# AA, AAA, AAAA/AAAAA Tops



## Steadfastly (Nov 14, 2008)

I was looking for the definition of what these tops are and found the description in the link below. It seems, while the tops are usually nice and shiny, the definition can be a bit murky.

Seeing this description, I have decided that all my maple topped guitars are AAAAA.

AA, AAA or AAAA—What Does It Mean on Flame Maple Top Guitars?

_"This means sadly that it is very difficult to give a solid definition for each grade of wood, which is what most people want when they are looking into the grades of wood used in guitars.

Also depending on the person what they think means "good figure" may differ, some maple may have lots of these flames close together. Some maples may have fewer flames, however, these flames are deeper. Which one is better is *completely objective.*

However it is possible to give this rough guide/definition,
_

_AA flame tops are nice, they are the standard flamed maple top. Normally they are the lesser flamed ones that are nicely matched or the very flamed ones that are not perfectly matched._
_AAA flame tops are very nice, they will take your breath away. Commonly they are very flamed and have good matching on both sides._
_AAAA/AAAAA flame tops can be either a marketing exercise or a stunning top depending on the exact top. These tops should be the "one of a kind" tops that only come along ever so often, however when Gibson or other companies use these tops on production models they are now requiring themselves to have a certain number of these "one of a kind" tops. *This may cause the companies to push nice AAA tops up into this band to fulfill their orders." *_


----------



## djmarcelca (Aug 2, 2012)

Steadfastly said:


> _Also depending on the person what they think means "good figure" may differ, some maple may have lots of these flames close together. Some maples may have fewer flames, however, these flames are deeper. Which one is better is *completely objective.*_


Objective?

I believe you mean SUBjective.


----------



## Diablo (Dec 20, 2007)

It is subjective. And in some cases, you'd need to have them side by side to understand the differences between the different grades. But an expert eye would be pretty good at it. My FIL is a wood worker hobbyist who builds furniture and frames etc...he can spot variations in woods to a very high degree that a layperson wouldn't.
So I wouldn't say it's completely subjective. You or I just don't have the experinc and skill set to discern. Much like my wife can't tell th difference between a Marshall and a Line 6. 

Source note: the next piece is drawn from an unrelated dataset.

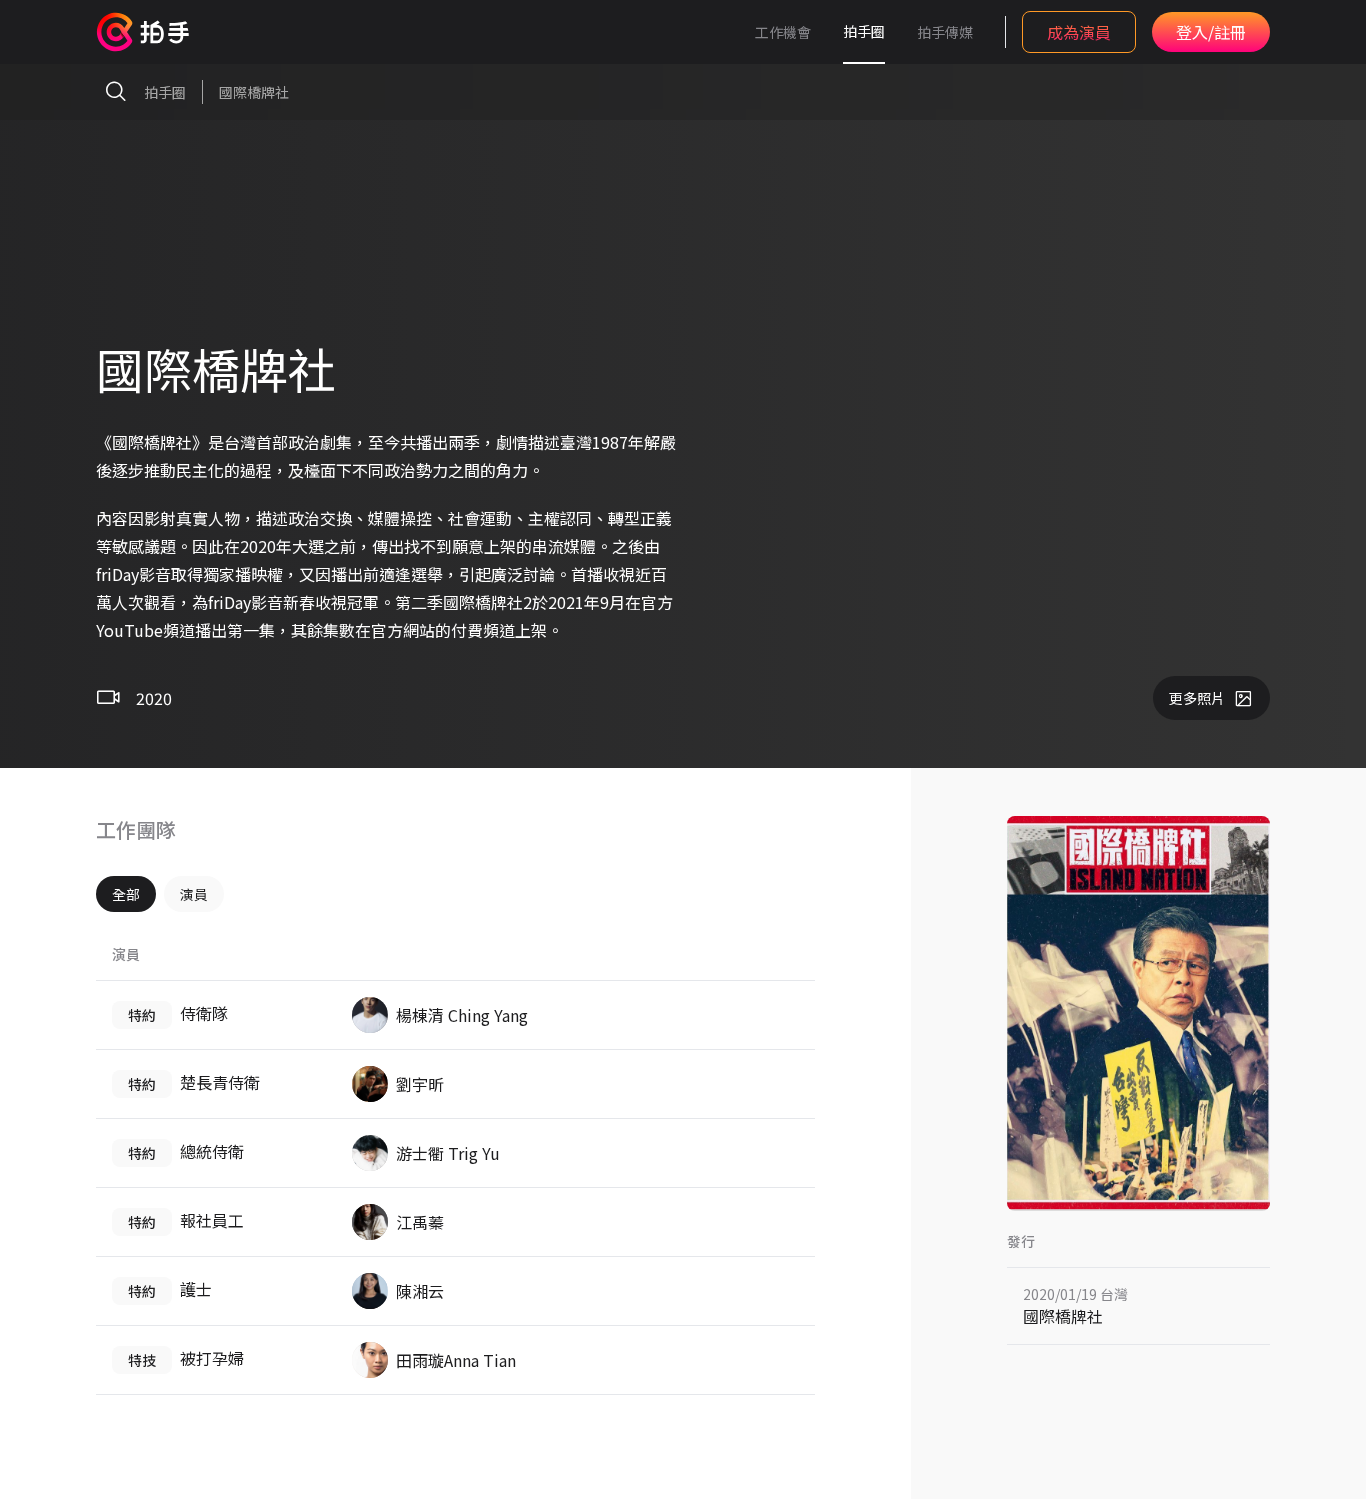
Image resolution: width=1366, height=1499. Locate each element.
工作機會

It's like going to the paint dept at Home Depot and looking at the hundreds of variations of "white". Any one of them will look like white once on your wall (hopefully) but when compared to each other, you can see the tones of pink, beige, grey etc they may also reflect.


----------



## Steadfastly (Nov 14, 2008)

djmarcelca said:


> Objective?
> 
> I believe you mean SUBjective.


I think you are correct. I just quoted this from the article and didn't notice it, Mr. Sharp Eyes. So I looked it up and here is what I found which, I believe, proves you are correct.
_
"An *objective* perspective is one that is not influenced by emotions, opinions, or personal feelings - it is a perspective based in fact, in things quantifiable and measurable. A *subjective* perspective is one open to greater interpretation based on personal feeling, emotion, aesthetics, etc."_


----------



## cheezyridr (Jun 8, 2009)

not only that, but it's not clearly defined, either


----------



## sulphur (Jun 2, 2011)




----------



## High/Deaf (Aug 19, 2009)

This is where namebrands, reputations, etc. become important. Do you believe JoeBlow is using tripleA when he says he is? Do you believe Gibson and Martin when they say it? I know who I'm more likely to believe - although I still like to be cautious non-the-less.


----------



## bolero (Oct 11, 2006)

AAAAAAAAAAAAAA......I am so confused

I'll stick to DD tops; easier to define


----------



## cboutilier (Jan 12, 2016)

bolero said:


> AAAAAAAAAAAAAA......I am so confused
> 
> I'll stick to DD tops; easier to define


DD is getting there, but I prefer an E


----------



## High/Deaf (Aug 19, 2009)




----------



## cheezyridr (Jun 8, 2009)




----------